• Henrique Custódio

Hooliganismos

O termo inglês hooligan significa «vândalo» e o hooliganismo passou a classificar a violência no futebol britânico a partir dos anos 60 – curiosamente, quando as populações imensas do chamado «mundo ocidental» recomeçaram a enfrentar crises sociais que jamais pararam de se agravar, até hoje.

O fenómeno mereceu estudo e combate radical no reino de sua majestade: as claques de futebol foram abolidas, identificados os vândalos que a elas pertenciam, proibidos de frequentar espectáculos de futebol e a serem enclausurados em esquadras de polícia no decurso dos jogos. Como se diz, foi remédio santo e, hoje, os hooligans britânicos vão hooliganar para o estrangeiro, onde encontram parceiros de jornada cada vez com mais abundância ou não estivesse a eterna crise capitalista por trás disto tudo.

Em Portugal, as claques de futebol entraram de manso, até foram certificadas por direcções dos clubes (como aconteceu no Sporting) e recebendo dessas direcções um amplo espaço de manobra, tão amplo como não acontece (nem de perto nem de longe) com outra instituição, pública ou privada, a actuar no nosso País.

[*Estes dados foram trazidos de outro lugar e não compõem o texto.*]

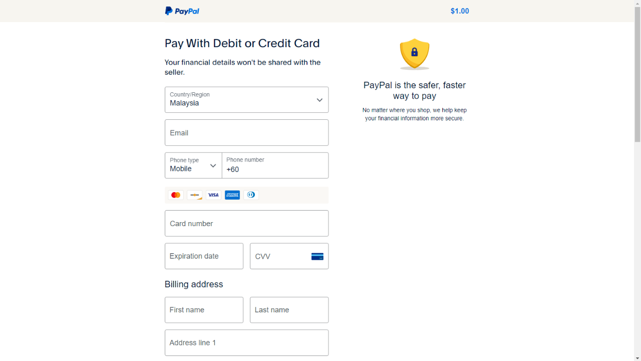Click into the Phone number field

pos(275,165)
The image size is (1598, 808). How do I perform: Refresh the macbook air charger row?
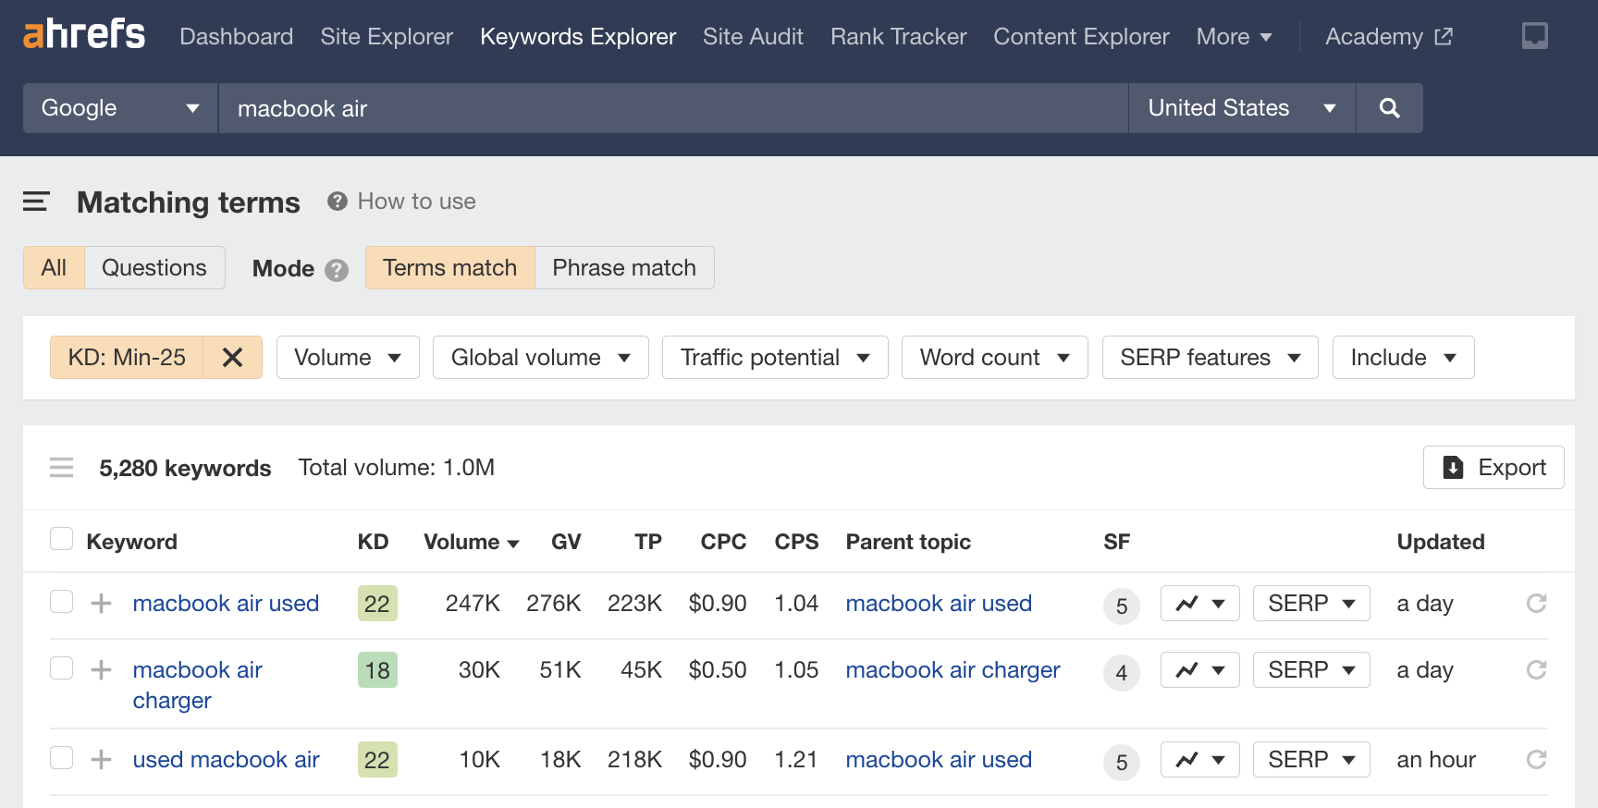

Também de manso, tornou-se «imagem de marca» ver-se as claques de futebol dos três principais clubes caminharem em multidão hululante para os estádios, dentro de «gaiolas» vigiadas pela polícia e exibindo coreografias de violência com total impunidade, enquanto os efectivos policiais mobilizados para estas «operações de segurança» sobem às largas centenas e até aos milhares de efectivos, tudo pago pelo erário público.

Enquanto as claques são uma espécie de submundo onde se referem abertamente as mais variadas traficâncias, à superfície são inacreditáveis «tropas de choque» dos clubes que fanfarroneiram pelas ruas, enquanto são assanhadas pelos discursos crescentemente agressivos e violentos dos dirigentes clubistas.

Dos incêndios de bancadas ao assassínio de adeptos por tochas ou por atropelamento foram apenas passos em crescendo deste banditismo consentido, até se chegar ao ataque de Alcochete, onde um bando de cerca de 50 energúmenos fez o impensável e agrediu as equipas técnica e de futebol do Sporting.

Se o Governo quisesse atacar o problema na raiz olharia para o exemplo do Reino Unido e varreria as claques do futebol nacional, mas não se perspectiva como provável tão corajosa atitude: o futebol é uma indústria gigantesca que move grandes interesses capitalistas, negócios nebulosos e marginais ou ilicitudes escondidas no recurso indiscriminado de paraísos fiscais, como hoje se afirma largamente por aí.

Pode ser bastante sujo, mas há imenso dinheiro a ser lavado nos labirintos do futebol. Enfrentá-lo, exige uma coragem revolucionária que, manifestamente, não há.